### Passage

....

In this chapter, we survey three main categories of analytic tools that can be used for exploring and presenting simulation results:
- Tabulation
- Visualization
- Modeling
For each category of tools, we describe the logic behind how it can be applied, provide high-level examples drawn from the literature and our own work, and discuss the strengths and limitations of the approach.
In this and subsequent chapters, we assume that you will be sharing the findings from your simulations with an audience beyond yourself. Depending on your context, that might be a broad audience of researchers and data analysts, with whom you will communicate through a scholarly article in a peer-reviewed methodology journal; it might be colleagues who are evaluating your proposal for an empirical study, where the simulations serve to justify the data analysis protocol; it might be a small group of collaborators, who will use the simulations to make decisions about how to design a study; or it might be fellow students of statistics, interested to read a blog post that discusses how a particular model or method works. These contexts differ in the format and level of formality used, but with any of them, you will probably need to create a written explanation of your findings, which summarizes what you found and presents evidence to support your assertions and interpretations. We close the chapter with a discussion about creating such write-ups and distilling your analysis into a set of exhibits for presentation.
11.1 Tabulation
Traditionally, simulation study results are presented in big tables. In general, we believe tables rarely make the take-aways of a simulation readily apparent. Perhaps tables are fine if…
- they involve only a few numbers, and a few targeted comparisons.

....

### Provided records
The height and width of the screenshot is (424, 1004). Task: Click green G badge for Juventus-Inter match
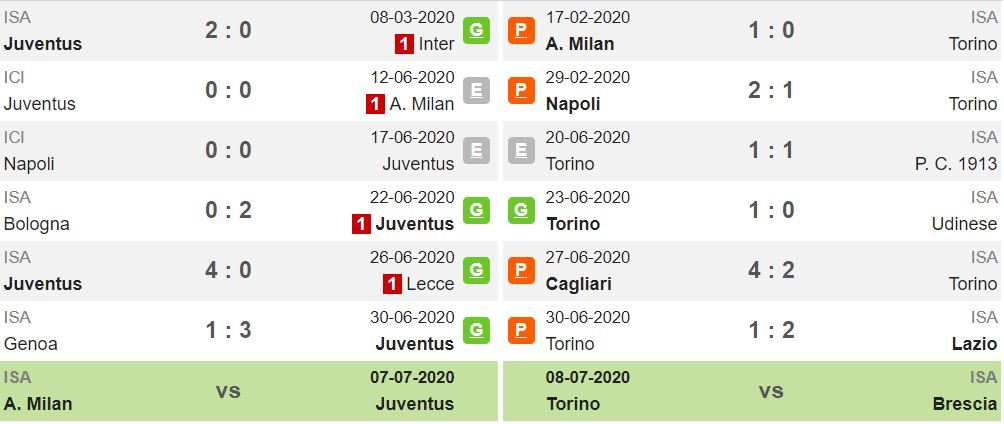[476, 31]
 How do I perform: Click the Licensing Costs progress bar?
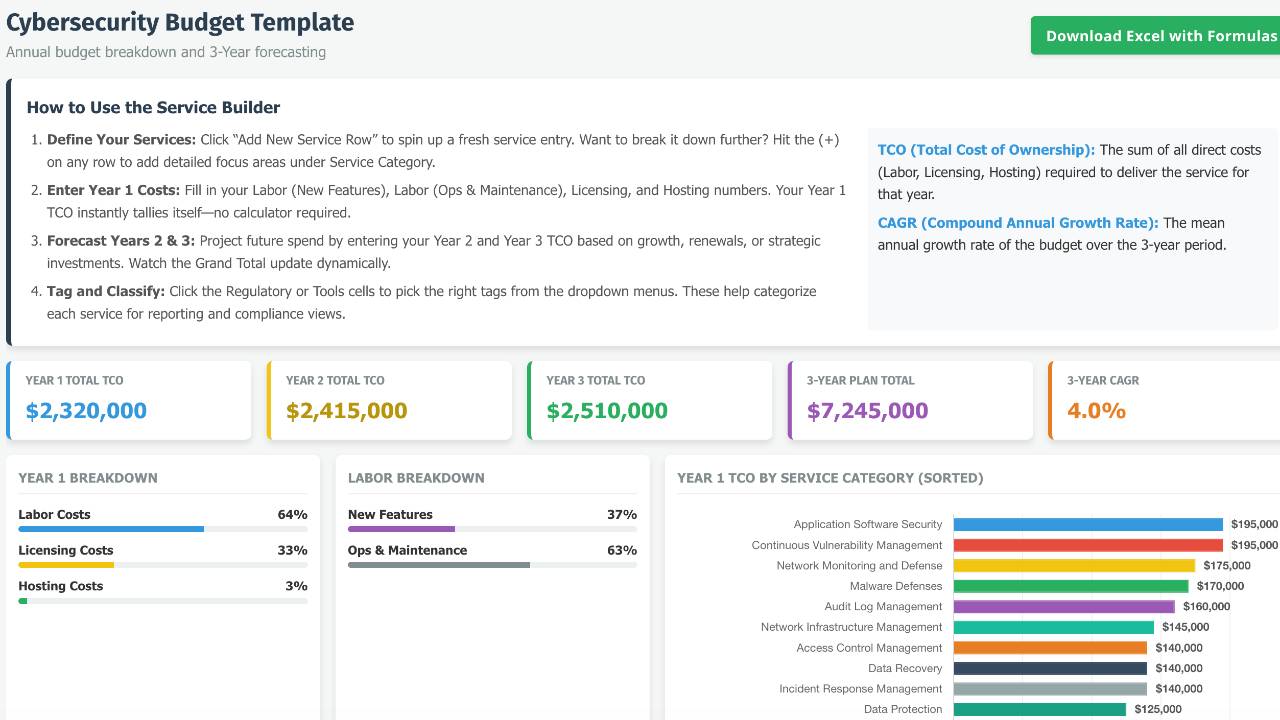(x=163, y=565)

....

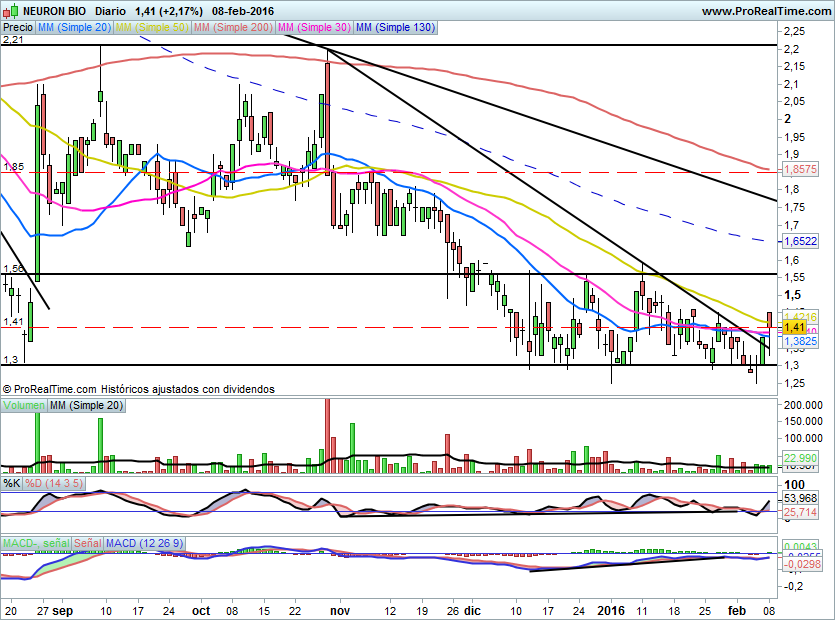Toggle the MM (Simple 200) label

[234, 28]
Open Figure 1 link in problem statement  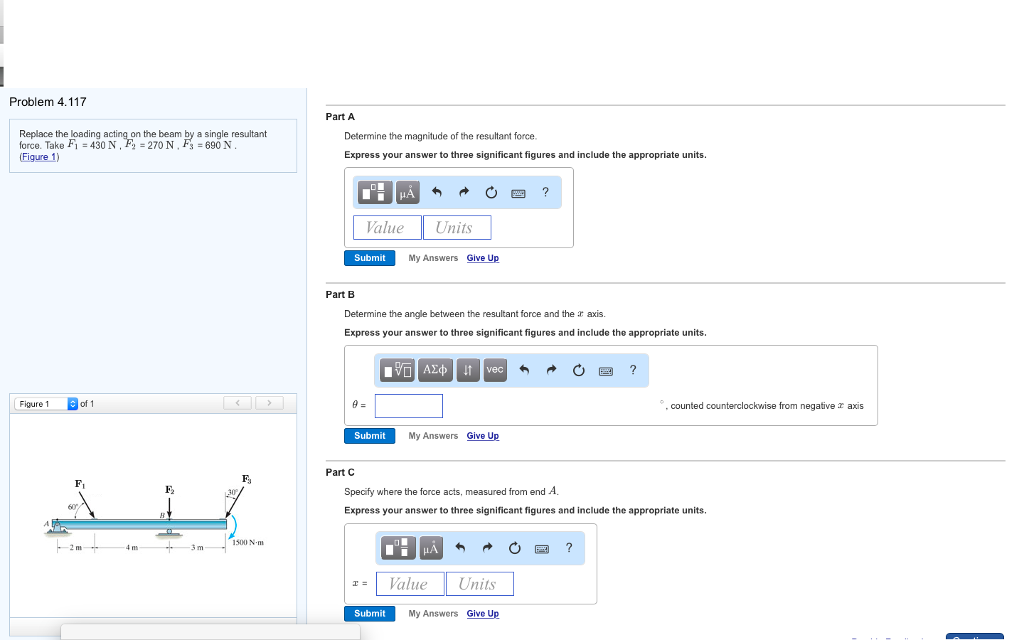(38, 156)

....

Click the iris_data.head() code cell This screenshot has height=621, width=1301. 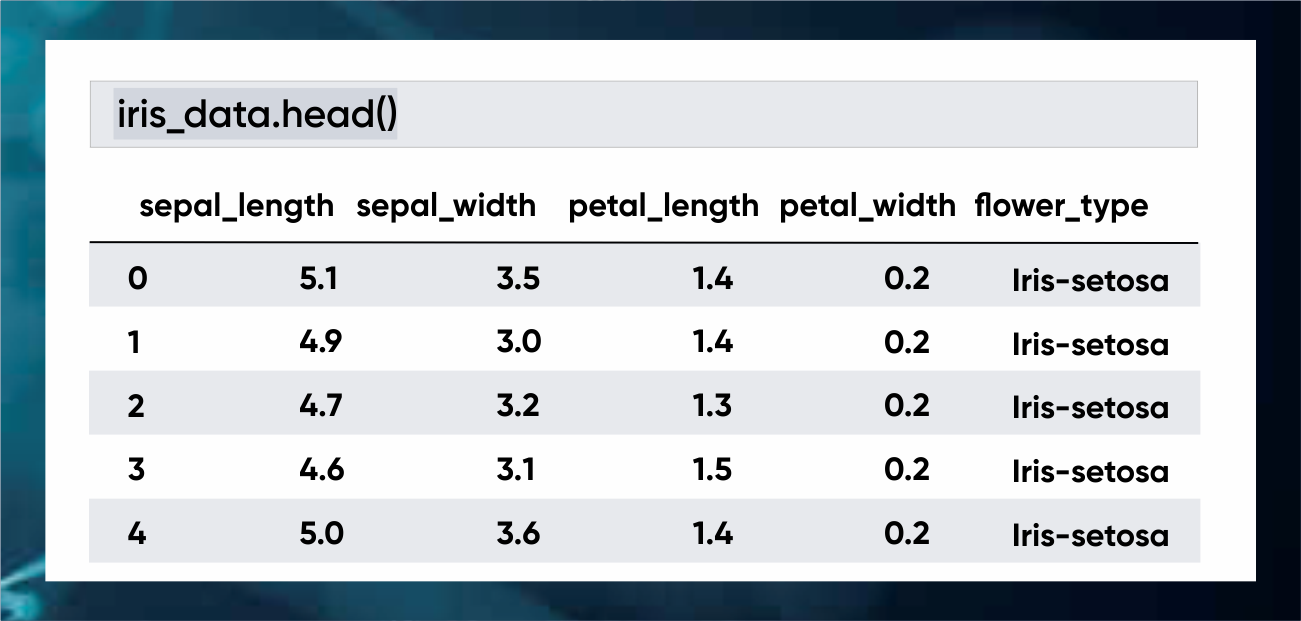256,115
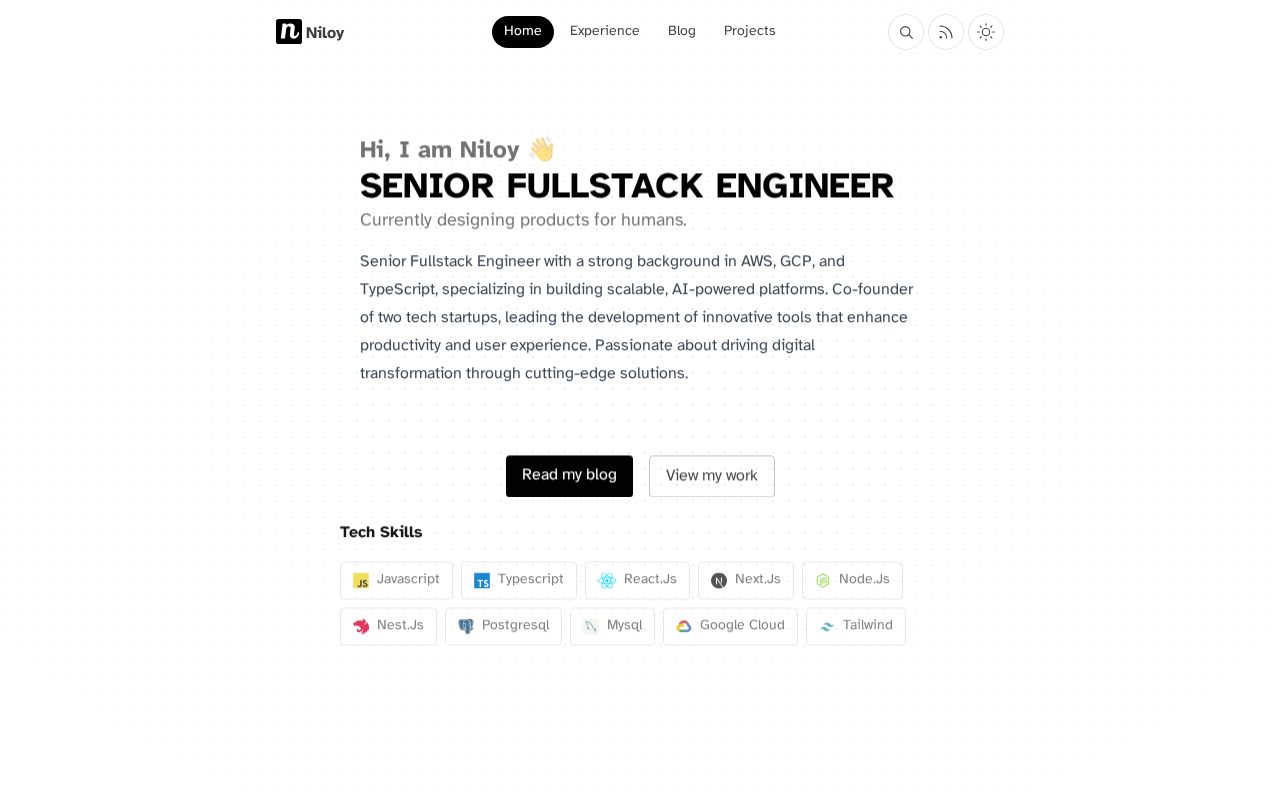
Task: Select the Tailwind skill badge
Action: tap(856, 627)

....

Copy out the passage on analytic tools for simulation results above, word for word from start to end.

In this chapter, we survey three main categories of analytic tools that can be used for exploring and presenting simulation results:
- Tabulation
- Visualization
- Modeling
For each category of tools, we describe the logic behind how it can be applied, provide high-level examples drawn from the literature and our own work, and discuss the strengths and limitations of the approach.
In this and subsequent chapters, we assume that you will be sharing the findings from your simulations with an audience beyond yourself. Depending on your context, that might be a broad audience of researchers and data analysts, with whom you will communicate through a scholarly article in a peer-reviewed methodology journal; it might be colleagues who are evaluating your proposal for an empirical study, where the simulations serve to justify the data analysis protocol; it might be a small group of collaborators, who will use the simulations to make decisions about how to design a study; or it might be fellow students of statistics, interested to read a blog post that discusses how a particular model or method works. These contexts differ in the format and level of formality used, but with any of them, you will probably need to create a written explanation of your findings, which summarizes what you found and presents evidence to support your assertions and interpretations. We close the chapter with a discussion about creating such write-ups and distilling your analysis into a set of exhibits for presentation.
11.1 Tabulation
Traditionally, simulation study results are presented in big tables. In general, we believe tables rarely make the take-aways of a simulation readily apparent. Perhaps tables are fine if…
- they involve only a few numbers, and a few targeted comparisons.